Julie Kay Smithson is a property rights / natural resources researcher in west-central Ohio's Amish and Mennonite farming country. She lives with Good Boy, a blue heeler who depends on her to be his 'seeing eye person' -- and the sweetest memories of Wiggles Blue Heeler, who was at her side for more than a dozen years of rural living.

Wednesday, July 18, 2012

Now it's your Birthday






You and me, dear heart, on your eleventh birthday, July 19th, 2009. I had a birthday party for you on the lawn, and you were so happy! You knew it was your special day, and you were a most gracious host to your visitors.



July 19, 2012


Fourteen years ago this day, you were born, and though I didn't yet know you (we didn't meet until Tuesday, September 22nd, 1998), God had been working for a long time to put you and me on the same earthly life path. As are all His miracles, this one meant that all things that had happened to me to bring me to that day at the Farm Science Review, had to happen, and I'm glad they happened.

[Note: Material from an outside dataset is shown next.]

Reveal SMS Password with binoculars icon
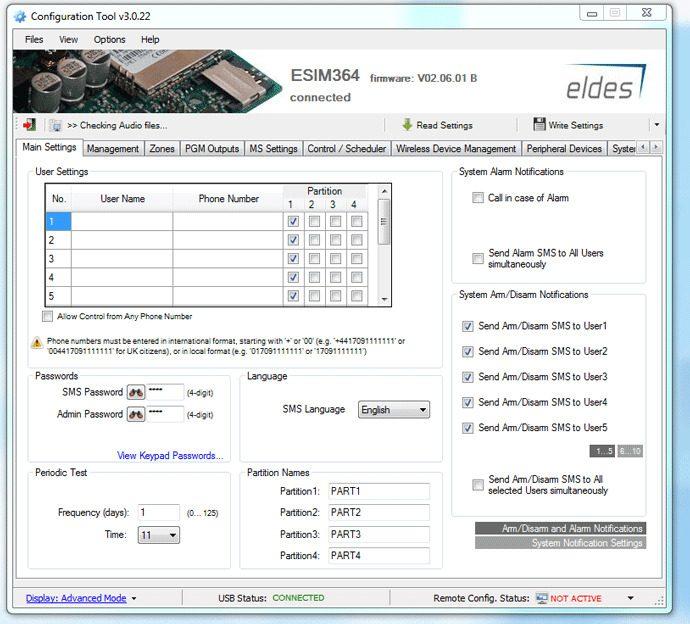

Our first Christmas together, 1998.



You loved me the first time you saw me, sweet Wiggles Blue Heeler, and I loved you. The bond between us strengthened over time and through adversity. For more than a dozen years, we were a team. We shared so much, so many travels, some trials, losses, gains -- but through it all, no one could have ever been so quietly devoted to another as you were to me.





Us at the A Canal Headgates, Klamath Falls, Oregon, August 2001.



My gratitude to you continues, stronger than ever, and certain I am that we are still together, though different (because earthly bodies wear out, as mine will, too).




January 28, 2006. Ours was such a precious, quiet but joyful love and life! No matter what, we were there for each other, through thick & thin.



Happy Birthday, sweet Littlefoot! I am Always your mommy, your best friend, and you are always the child of my soul.

Sunday, June 24, 2012

A New Post Is Coming Soon ... It's Percolating



A New Post Is Coming Soon ... It's Percolating



June 24, 2012


By Julie Kay Smithson, always Wiggles' Mommy (and now Good Boy's mommy, too) propertyrights@earthlink.net


For the past few weeks, a new post has been in the formative stages in my heart and mind. It's not quite ready, but will be soon. Beloved Wiggles, you are faithfully with me always, and reminders of you abound all around, but most of all, in my heart and soul.

It is so clear, so undeniable, that you and God arranged for Good Boy's path in life to merge with my own, and he and I are most grateful. Though your earthly body simply wore out -- and I know you're here in a perfect way now, right here with me at all times in all places -- I still long for you in that visible, tangible form that spent all those blessed years with his mommy-me. You understand that, Wiggles, and so does Good Boy as he keeps just enough space between us for you to stay beside your mommy, even as he has become more comfortable here and knows it's his home for the rest of his earthly life.

Good Boy and I are a team born of desperation, loneliness, great need and all the ingredients that you and God put together and mixed, but we could not exist without either you or our Heavenly Father. Thank you more than there are words to describe, on this day, and every day: I love you more than ever, sweet Many Kisses, Little Boo, Punky Brewster, Wigglety Woo!